Questions. I'm starting with the premise that the family is where one learns the world is a safe place, is loved - the things that allow a person to grow up healthy and emotionally stable - focusing on that alone, for the moment. .
Given that, has anyone out there ever tried to think through the implications of the slave system on the destruction of family bonds? How we know now that something like being sold into slavery, the actual experience, the dreadful trip and witnessing the accompanying loss of life, living through terror and threats, constituted a trauma, the likes of which a person would now be treated by a specialist in trauma were it to occur today? Tried to imagine the effects of that on an individual? Tried to think through the devastation of being sold from one plantation to another, pulled away forcibly from one's tenuous family? Then tried to figure how many generations down the road this destruction lingers or echoes, compounded by things like I see all the time, men rousted at my streetcorner by the cops who are looking for an hispanic and decide to take in the black man I'm talking to just because he's there? What a lifetime of that does to a man's soul?
The aftermath of Katrina brought America's ignored people into our homes on the TV screen.

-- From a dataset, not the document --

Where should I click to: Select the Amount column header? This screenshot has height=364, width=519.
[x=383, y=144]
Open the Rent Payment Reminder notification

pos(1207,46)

Is it someone else's problem?
I've a young black woman living with me now, from a relatively well to do family, but one in which she was both sexually and emotionally abused. She's a treasure, seeking to learn, to understand new things, to find her way into a non-abusive relationship. Given my own personal limits, that is all I can do, yoda her, give her shelter. But it's something.....
pearlbamboo
copyright e.p. hodges
Pearlbamboo's Adventures in the Big City VIII
Too Many Silences
I'm waiting by the El stop for the bus, crowded in by university students of priviledge and South Asian immigrants on their way to Chicago's vibrant South Asian community just a ways on down the road. I hear rage behind me and turn to see a large man trying to beat up another tall man, more frail in build, with crutches and a turned out foot. One screams he'd been hit with the crutch. The other shouts that he got smacked first, that he was trying to fight back, then took a blow that landed him on his face staring at concrete.
All the bystanders carefully avert their eyes, suddenly interested in cracks in the sidewalk or the lack of action across the street, anything at all except looking at the nakedness of two men fighting. No one reaches for a cell phone to call the cops, despite the fighters' inequality. People step way to the outside of the wide sidewalk or cross the street, disgust and fear on their faces. Everyone is white or Asian. The fighters are black.
A tall young fellow, six feet or more and well-muscled, his bearing that of the many Bosnians in my neighborhood, walks past with his two friends. Calculations made, he whirls back towards the fighters. He shouts at them to stop, grabs the agressor and pulls him off the man with crutches, barking at him to move on down the road when he tries to start things up again. Slowly, shouting back, the man starts to move, finally retreating towards the end of the block. Finding the man with crutches unhurt, insisting he didn't want further assistance, the young man moves back into the stream of people just passing by.
In the midst of the roars and bleats of the wounded, there are too many silences.